Reading passage:
"""
# Nemotron Asr Multilingual

> Nemotron-ASR-Streaming is a multi lingual, streaming Automatic Speech Recognition (ASR) engineered to deliver high-quality multi lingual transcription across both low-latency streaming and high-throughput batch workloads.


## Overview

- **Endpoint**: `https://fal.run/nvidia/nemotron-asr-multilingual/asr`
- **Model ID**: `nvidia/nemotron-asr-multilingual/asr`
- **Category**: text-to-speech
- **Kind**: inference
**Tags**: utility, transcribe, 



## Pricing

- **Price**: $0.008 per minutes

For more details, see [fal.ai pricing](https://fal.ai/pricing).

## API Information

This model can be used via our HTTP API or more conveniently via our client libraries.
See the input and output schema below, as well as the usage examples.
"""
Exercise task 1: On the Nemotron ASR page, which two ways of using the model are offered?
Exercise task 2: Transcribe the part of the Nemotron ASR page that opens with the words containing "This model can" and closes with "the usage examples.".
You won't need the lines that come after this point.

Collected data:
"""
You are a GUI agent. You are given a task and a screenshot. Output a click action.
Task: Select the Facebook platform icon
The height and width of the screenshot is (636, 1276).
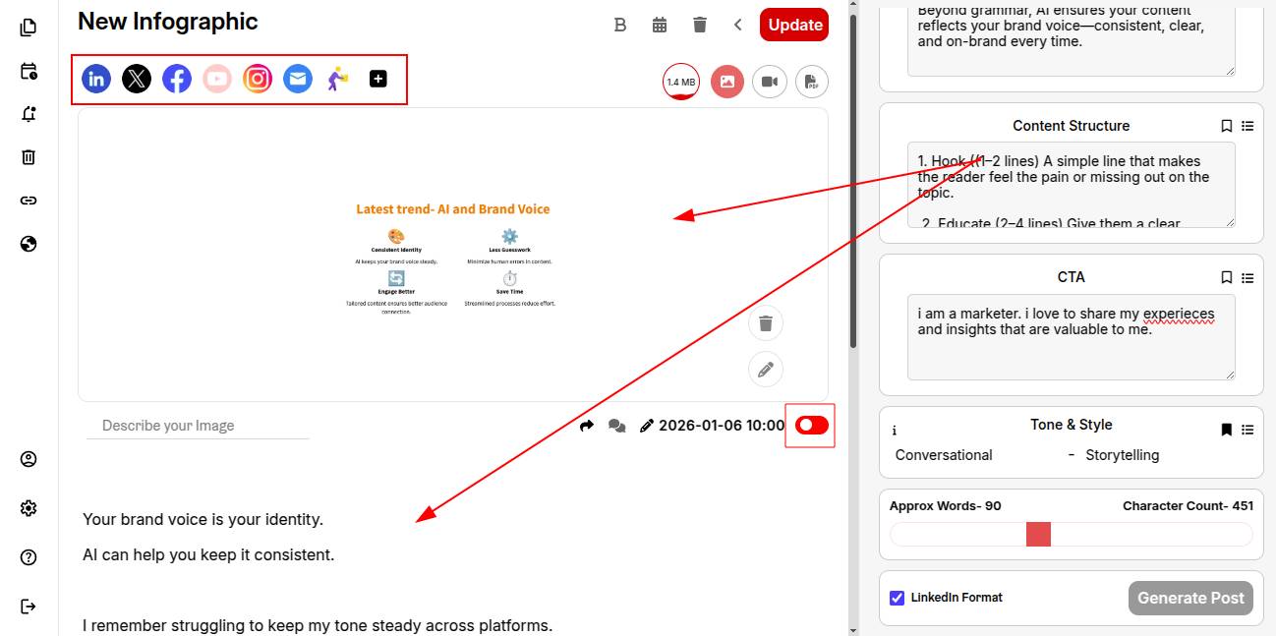[177, 79]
"""
Answer 1: Its HTTP API, or more conveniently its client libraries.

Answer 2:
This model can be used via our HTTP API or more conveniently via our client libraries.
See the input and output schema below, as well as the usage examples.